You need version 7.2 or newer.
!!! note
If you use a package manager, you can also download Grafana that way -- for example `apt-get install grafana` on Ubuntu, or `brew install grafana` on MacOS, should do the trick.
#### 5. Install and start Grafana
Follow [the instructions for your platform](https://grafana.com/docs/grafana/latest/installation/) to install and start Grafana.
#### 6. Configure login
Go to [http://localhost:3000/](http://localhost:3000/), you should see a Grafana login screen that looks like this:
![](./img/metrics_01.png)
Type in `admin` for both the username and password.
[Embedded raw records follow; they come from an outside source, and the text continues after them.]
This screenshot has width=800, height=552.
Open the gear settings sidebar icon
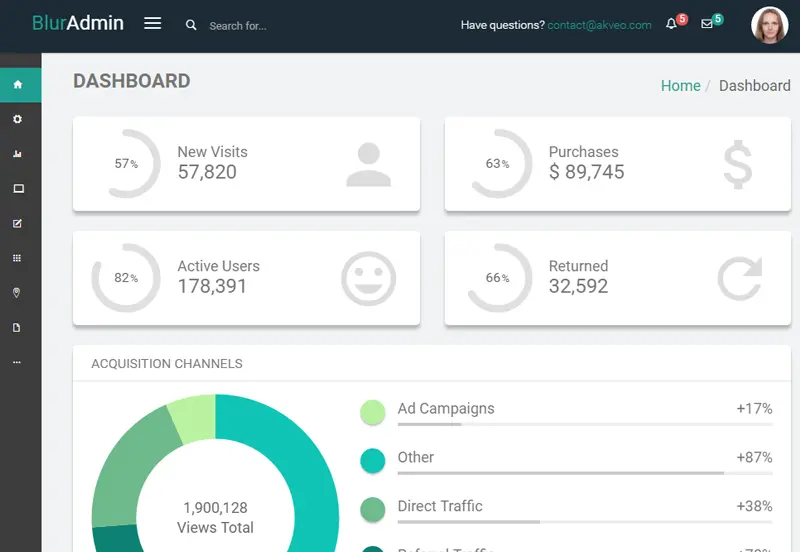tap(17, 119)

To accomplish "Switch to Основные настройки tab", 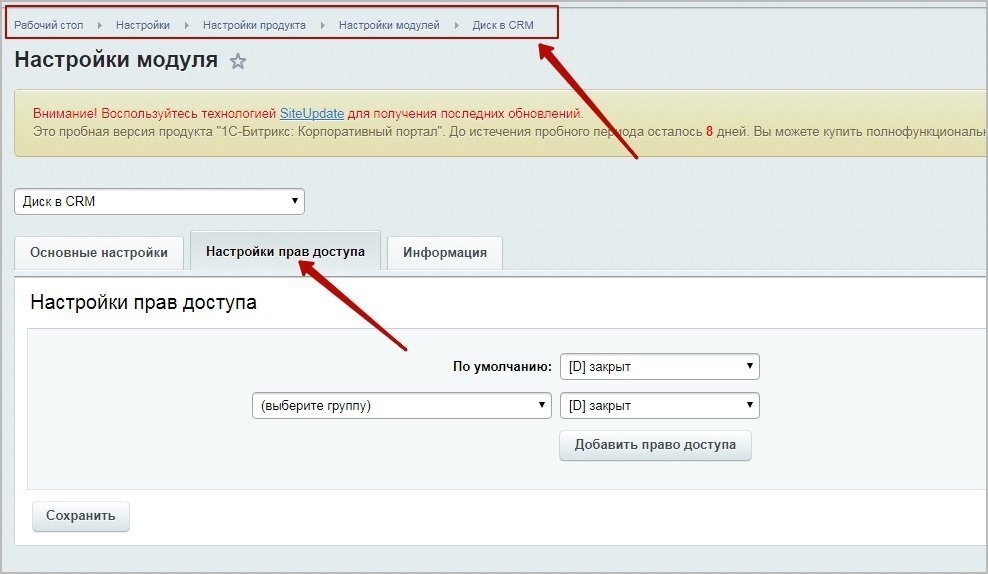I will point(99,253).
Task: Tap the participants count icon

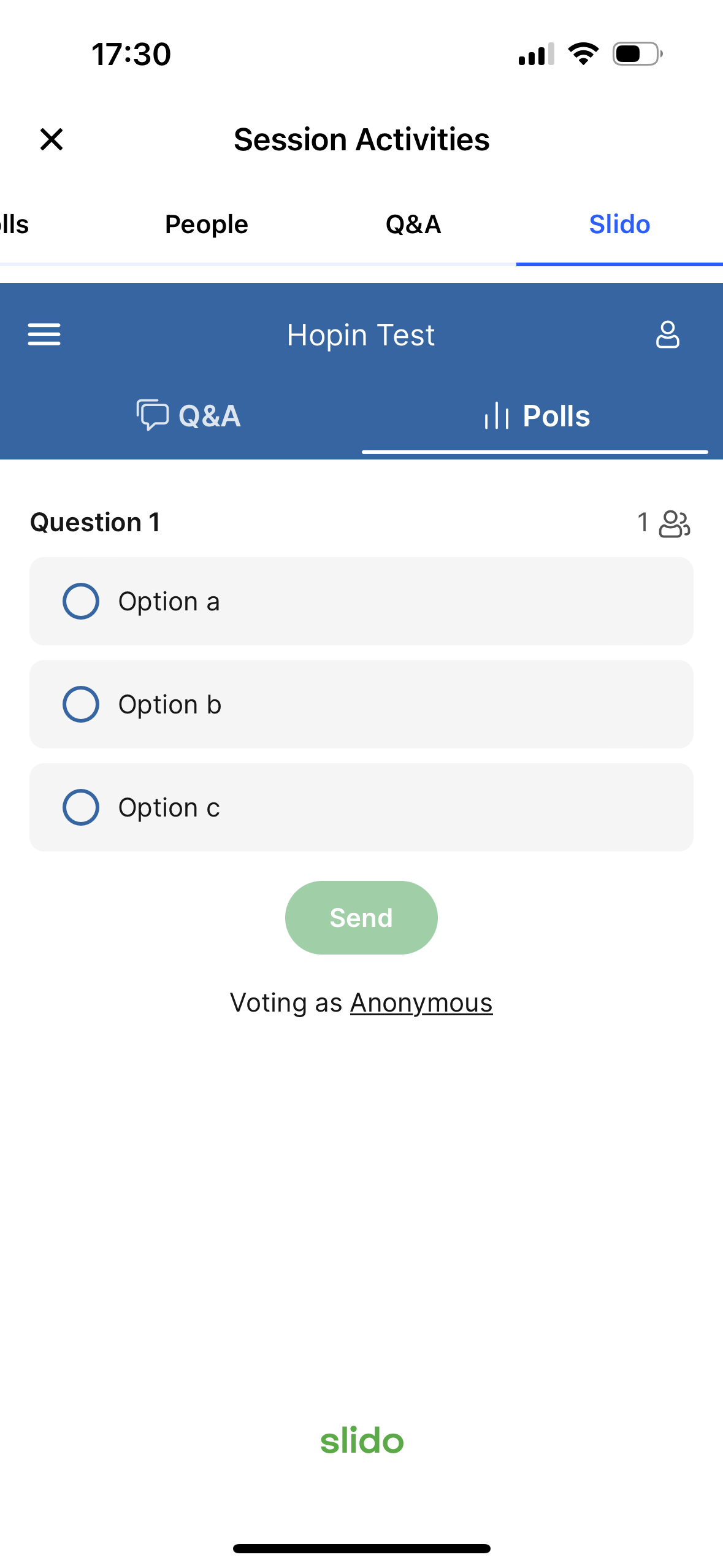Action: click(674, 523)
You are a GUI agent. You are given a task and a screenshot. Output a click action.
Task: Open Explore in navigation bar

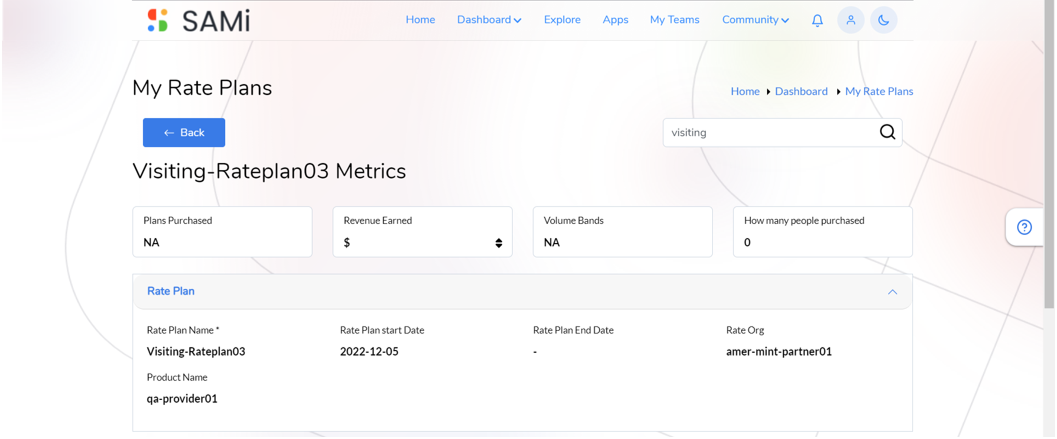562,20
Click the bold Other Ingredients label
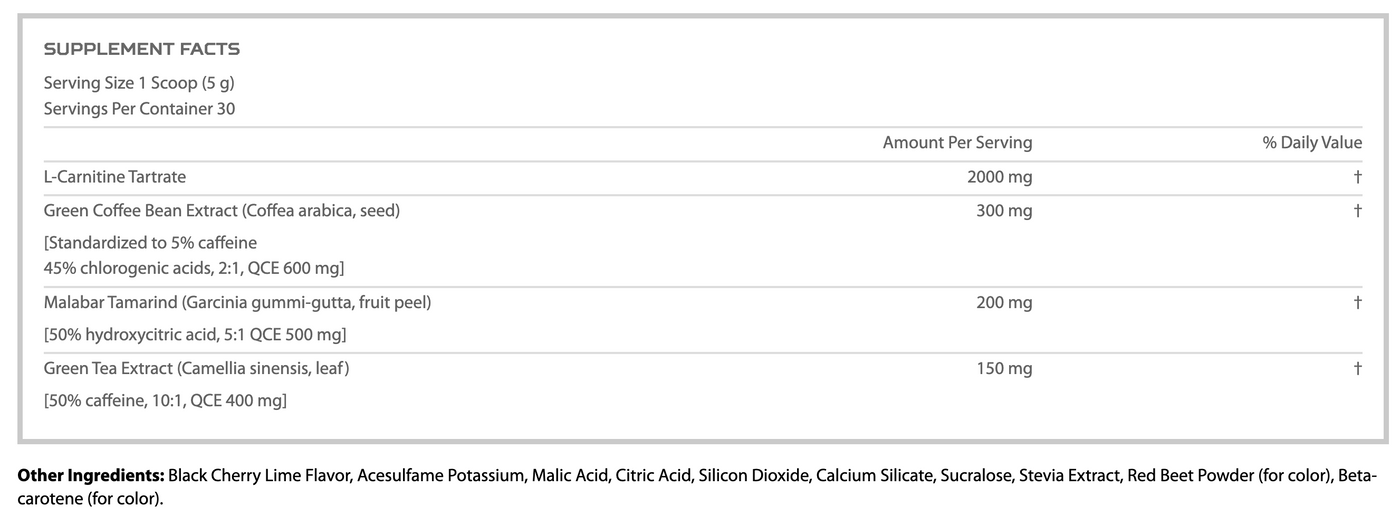This screenshot has height=516, width=1400. (x=91, y=475)
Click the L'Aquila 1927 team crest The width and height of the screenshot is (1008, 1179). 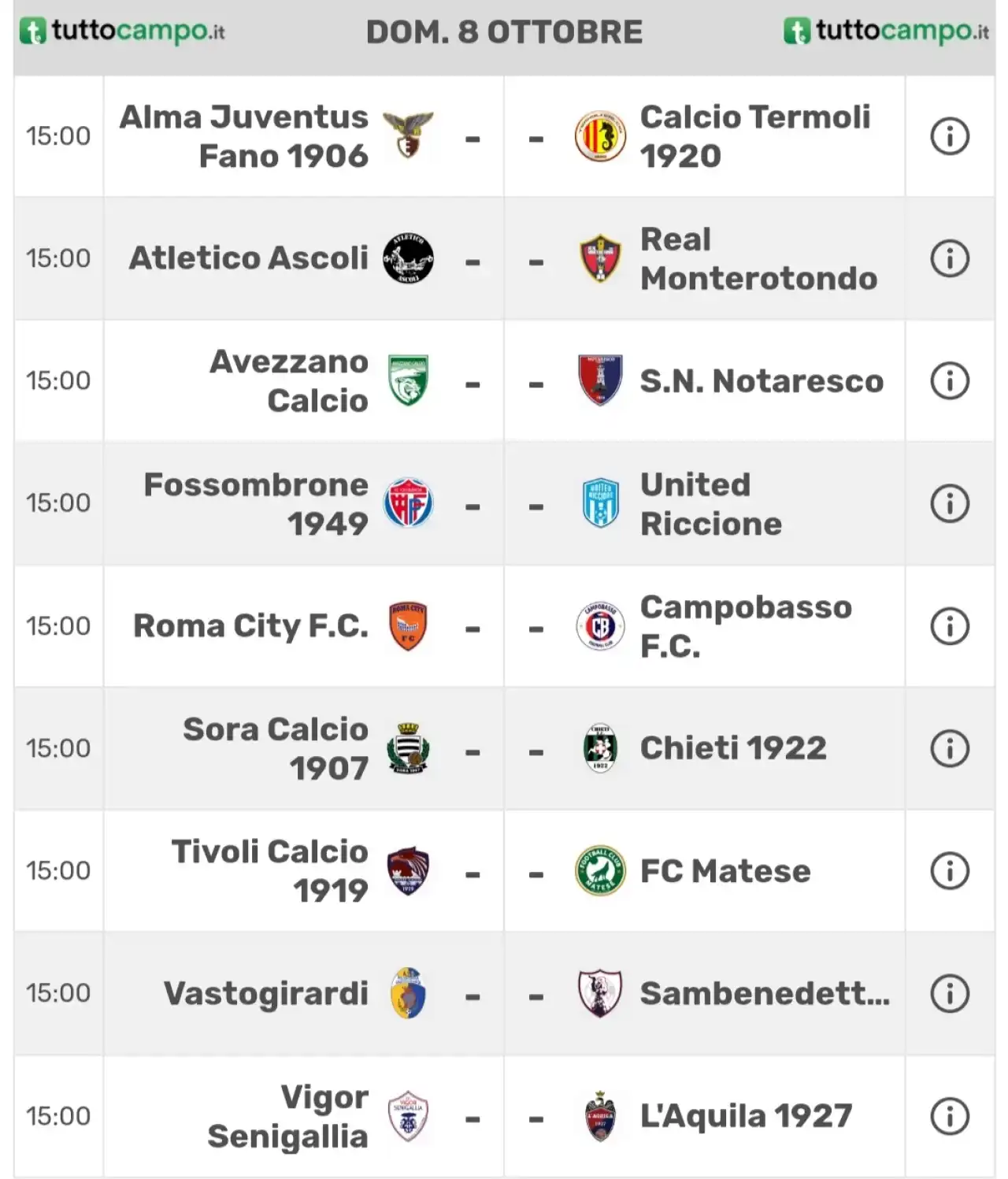click(600, 1116)
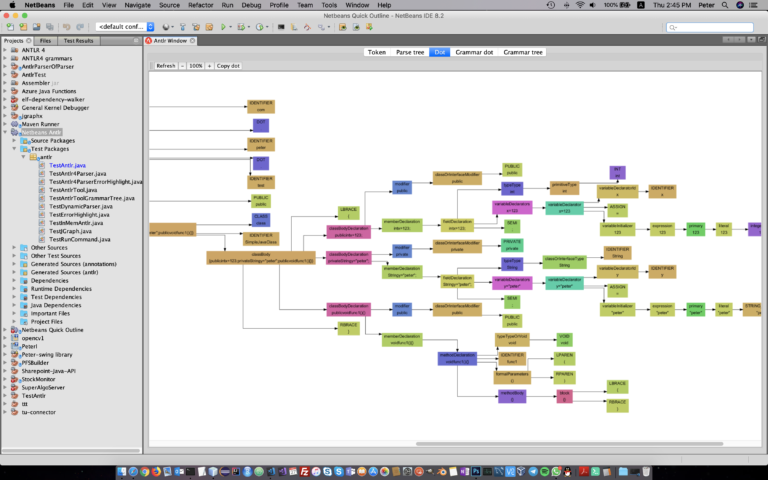Collapse the Test Packages node
Viewport: 768px width, 480px height.
(x=14, y=149)
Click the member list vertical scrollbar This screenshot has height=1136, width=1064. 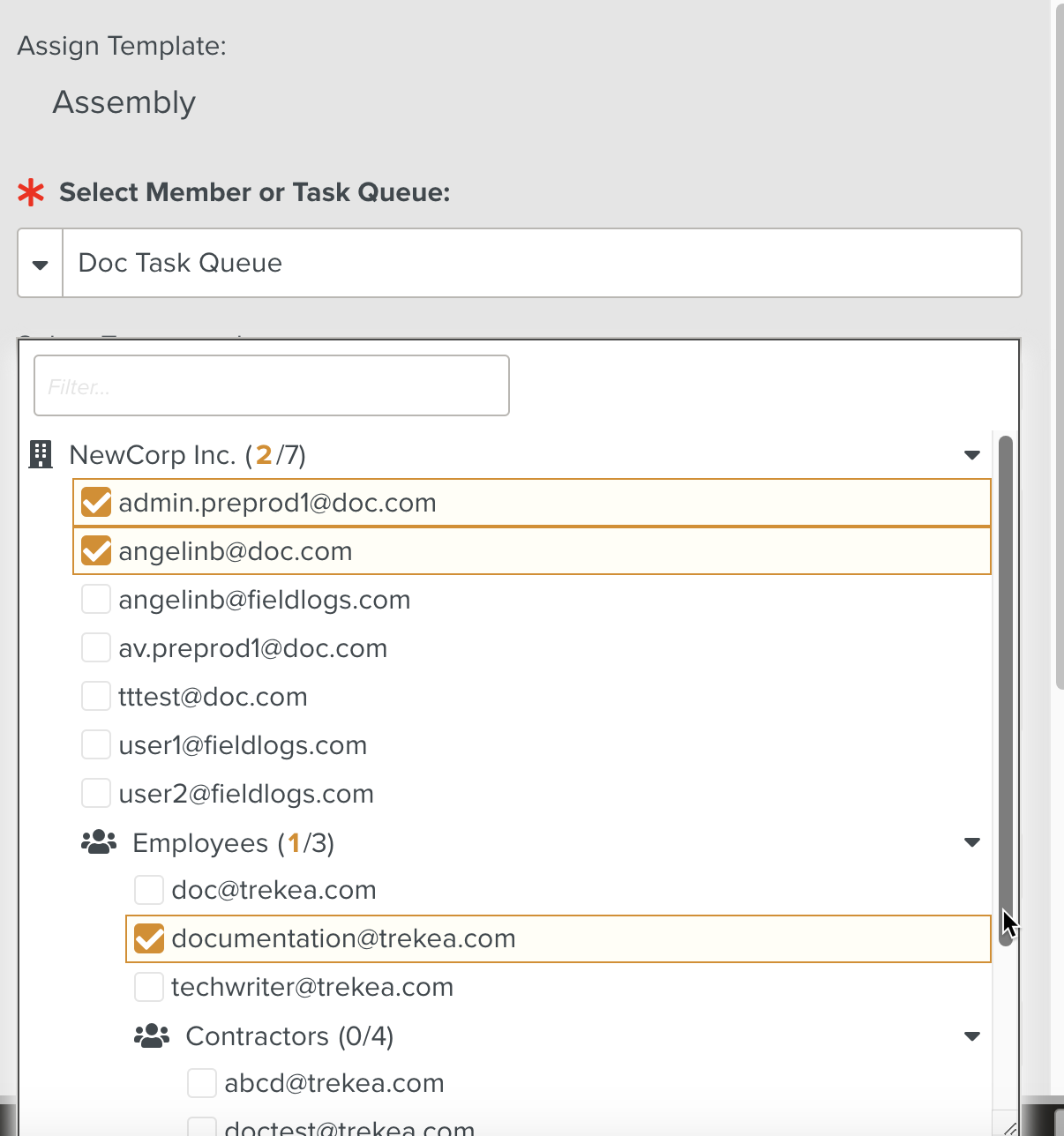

You'll be asked to change the password (and we recommend you do so).
#### 7. Add a data source
Hover your mouse over the gear icon in the left menu bar, and click on the `Data Sources` option in the sub-menu that pops up.
![](./img/metrics_02.png)
Now click on the `Add Data Source` button in the center of the screen
![](./img/metrics_03.png)
Select `Prometheus`
![](./img/metrics_04.png)
Enter `http://localhost:9090` in the URL field
![](./img/metrics_05.png)
Set the "Scrape interval" field to the same value you used in the Prometheus config ("15s" in our example below).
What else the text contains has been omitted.